A mesma base de dados da Surgisphere foi usada em outro estudo que listava Sapan Desai entre os autores, publicado no igualmente prestigioso "New England Journal of Medicine".

Os autores deste artigo também pediram à publicação que o retirasse do ar, por "não termos tido acesso aos dados brutos, que também não foram submetidos a uma auditoria externa".

Estudo levou OMS a suspender pesquisa

A eficácia da cloroquina/hidroxicloroquina no combate à Covid-19 vem sendo alvo de disputa há meses, com presidentes como Donald Trump e Jair Bolsonaro endossando seu uso, mesmo sem evidências científicas claras.

A publicação do estudo na "Lancet", uma das mais importantes revistas científicas do mundo, repercutiu imediatamente, dado o escopo da base de dados e a conclusão de que as drogas aumentavam a mortalidade de pacientes hospitalizados.

Em 25 de maio, três dias após a publicação, a Organização Mundial da Saúde (OMS) anunciou a paralisação temporária dos testes com cloroquina em pesquisas coordenadas pela instituição com cientistas estrangeiros.

Na última quarta-feira, no entanto, o diretor-geral da OMS, Tedros Adhanom Ghebreyesu, afirmou que a instituição seguirá com os estudos suspensos na semana passada.

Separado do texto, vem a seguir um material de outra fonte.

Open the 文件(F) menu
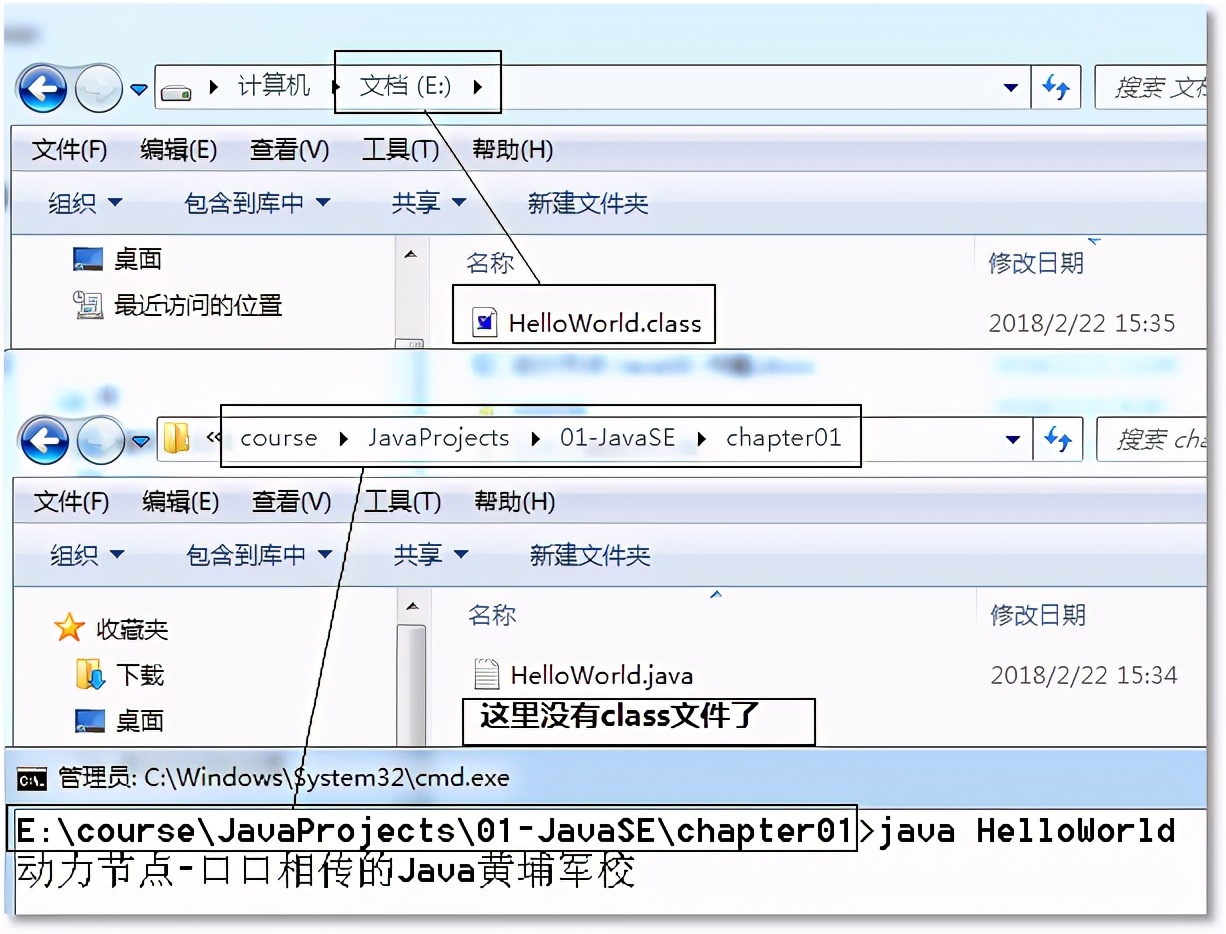 point(68,149)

— O grupo executivo Solidariedade fez uma pausa temporária nos testes com hidroxicloroquina por conta das preocupações com relação à segurança do medicamento. Essa decisão foi tomada por precaução. Com base nos dados de mortalidade disponíveis, os membros do comitê concluíram que não há motivos para alterar o protocolo de testes. Nosso grupo executivo vai se comunicar com os principais pesquisadores para retomar os testes sobre a hidroxicloroquina — disse Ghebreyesus.

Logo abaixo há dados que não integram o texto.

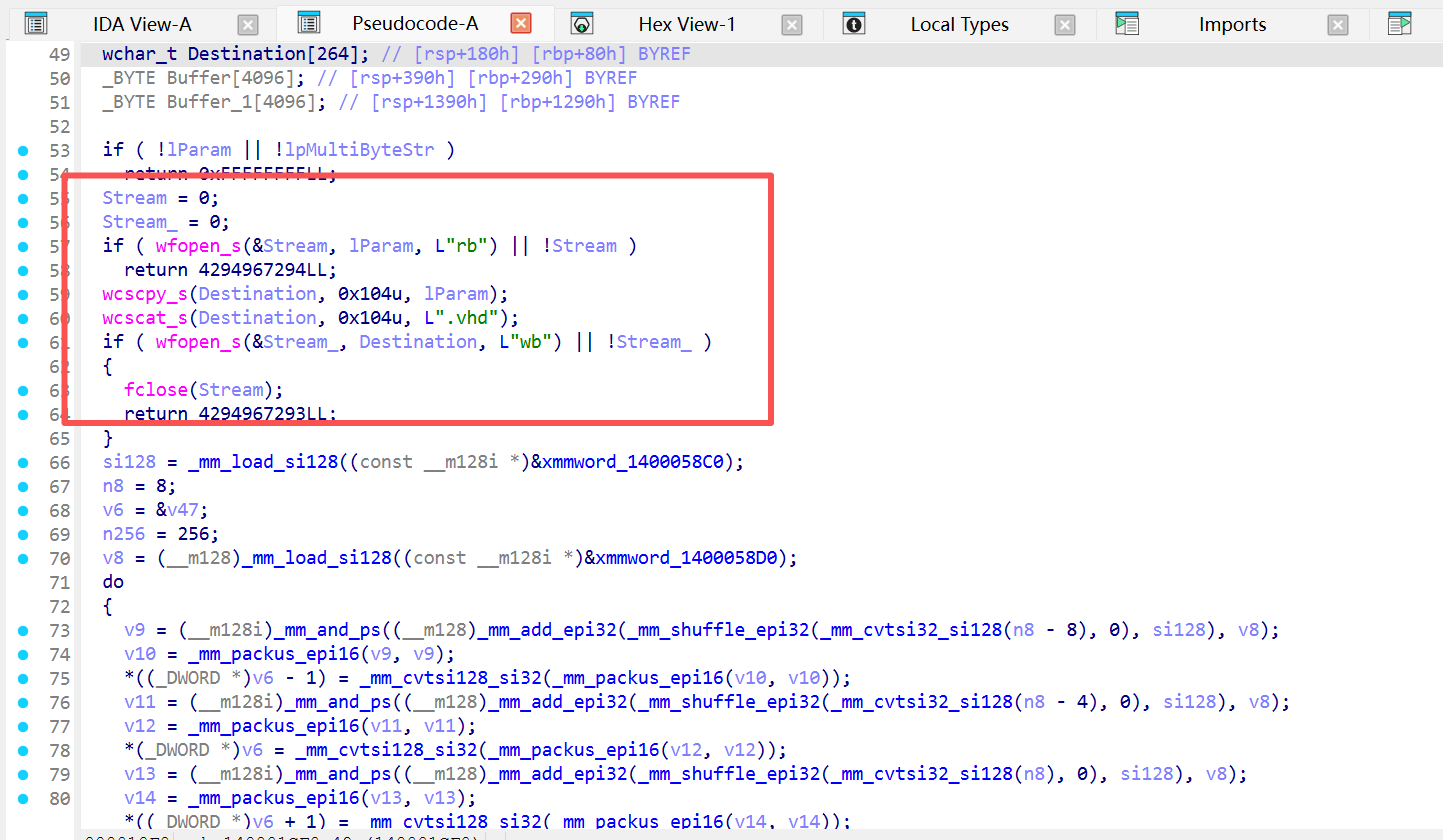
Task: Close the Pseudocode-A tab with red X
Action: [520, 24]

No Brasil, a pedido de Bolsonaro, a cloroquina passou a constar do procotolo do Ministério da Saúde para tratamento de pacientes de Covid-19 no Sistema Único de Saúde, mesmo em casos leves da doença.

O único estudo clínico randomizado concluído até agora para avaliar a eficácia da hidroxicloroquina contra o Sars-CoV-2, o vírus causador da Covid-19, concluiu que ela não é eficaz.

A pesquisa foi realizada pela Universidade de Minnesota com 821 pacientes dos EUA e Canadá, e divulgada inicialmente pelo jornal "The New York Times" na última quarta-feira.

Num estudo clínico randomizado, pacientes são escolhidos aleatoriamente e parte deles recebe a droga que se quer testar, enquanto outra parte recebe um placebo. Essa é considerada a maneira mais confiável de confirmar se um remédio funciona.

— A mensagem para o público em geral é que, se você é exposto a alguém com Covid-19, a hidroxicloroquina não é uma terapia preventiva ou de pós-exposição eficaz — apontou David Boulware, professor da Universidade de Minnesota e um dos autores da pesquisa, ao jornal americano.